General characteristics
- Tons burthen: 130 (bm)
- Armament: 6 guns

= Earl of Inchiquin (ship) =

Earl of Inchiquin (or Earl of Inchquin) was launched at Swansea in 1764. She sailed between Cork and Swansea and then became a Portsmouth tender. The British Royal Navy hired her in 1776 or earlier. A French privateer captured her in the Channel in 1781.

Missing volumes or missing pages in extant volumes of Lloyd's Register (LR) have resulted in her first appearing in Lloyd's Register in 1776, and in missing information for some subsequent years.

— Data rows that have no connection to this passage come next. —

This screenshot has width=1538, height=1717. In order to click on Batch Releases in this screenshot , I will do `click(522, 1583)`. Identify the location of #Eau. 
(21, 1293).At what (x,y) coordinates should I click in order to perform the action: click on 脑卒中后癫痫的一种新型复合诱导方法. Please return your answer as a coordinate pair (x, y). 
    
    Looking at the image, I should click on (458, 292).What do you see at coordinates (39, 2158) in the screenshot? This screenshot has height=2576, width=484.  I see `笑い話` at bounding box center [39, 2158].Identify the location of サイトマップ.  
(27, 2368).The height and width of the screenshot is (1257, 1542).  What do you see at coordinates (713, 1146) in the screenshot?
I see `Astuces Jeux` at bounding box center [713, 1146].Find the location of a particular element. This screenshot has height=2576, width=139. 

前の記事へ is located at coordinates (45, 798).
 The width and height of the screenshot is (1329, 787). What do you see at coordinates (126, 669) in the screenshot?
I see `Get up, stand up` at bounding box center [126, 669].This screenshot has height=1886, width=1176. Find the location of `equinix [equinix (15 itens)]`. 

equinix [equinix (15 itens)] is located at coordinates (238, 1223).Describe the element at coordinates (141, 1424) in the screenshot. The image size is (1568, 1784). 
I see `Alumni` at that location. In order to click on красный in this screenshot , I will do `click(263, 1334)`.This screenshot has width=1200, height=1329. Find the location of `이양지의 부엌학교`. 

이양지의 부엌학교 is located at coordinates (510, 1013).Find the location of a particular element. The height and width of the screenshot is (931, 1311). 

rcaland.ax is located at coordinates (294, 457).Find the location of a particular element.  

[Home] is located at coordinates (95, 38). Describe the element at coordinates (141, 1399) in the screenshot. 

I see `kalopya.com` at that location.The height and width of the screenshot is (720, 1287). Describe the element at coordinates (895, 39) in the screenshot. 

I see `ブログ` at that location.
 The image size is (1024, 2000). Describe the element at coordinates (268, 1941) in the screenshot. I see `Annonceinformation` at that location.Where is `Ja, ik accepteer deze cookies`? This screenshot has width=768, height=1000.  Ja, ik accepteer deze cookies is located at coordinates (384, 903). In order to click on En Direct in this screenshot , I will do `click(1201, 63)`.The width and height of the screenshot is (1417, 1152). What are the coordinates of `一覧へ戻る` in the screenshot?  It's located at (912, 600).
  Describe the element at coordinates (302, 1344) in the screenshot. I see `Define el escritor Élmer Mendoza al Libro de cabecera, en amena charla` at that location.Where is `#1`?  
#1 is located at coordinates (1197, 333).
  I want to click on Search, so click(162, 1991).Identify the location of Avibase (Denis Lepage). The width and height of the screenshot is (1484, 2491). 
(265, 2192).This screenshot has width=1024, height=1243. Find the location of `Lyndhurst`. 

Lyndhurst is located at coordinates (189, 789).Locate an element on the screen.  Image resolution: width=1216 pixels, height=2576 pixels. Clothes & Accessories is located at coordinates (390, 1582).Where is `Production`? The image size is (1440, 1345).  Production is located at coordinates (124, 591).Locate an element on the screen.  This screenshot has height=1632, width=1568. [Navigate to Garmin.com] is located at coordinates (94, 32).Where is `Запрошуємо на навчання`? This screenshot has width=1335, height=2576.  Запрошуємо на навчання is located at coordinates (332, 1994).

| Year | Master | Owner | Trade | Source |
|---|---|---|---|---|
| 1776 | G.Irwin | Button & Co. | Cork–Swansea | LR |
| 1778 | G.Irwin | Button & Co. | Portsmouth tender | LR |
| 1781 | G.Irwin | Button & Co. | Portsmouth tender | LR |

The Lieutenant commanding the British tender Earl of Inchiquin seized the snow (or Dickinson), William Meston, master, on 7 April 1776 at King Road, off Avonmouth in the Bristol Channel. Dickinson had been on her way to Nantes when Dickinsons crew brought her into Bristol. She carried documents describing all the vessels the American rebels were sending to France.

The French privateer captured Earl of Inchquin on 15 March 1781. Earl of Inchquin, of six guns and under the command of Lieutenant William Robertson, was in the Channel when she encountered Duc de Chartres, which gave chase. The French privateers Bougainville (24 or 32 guns), and Tartare (12 guns), joined the chase. Unable to escape, Robertson struck.

Earl of Inchiquin was no longer listed in Lloyd's Register for 1782.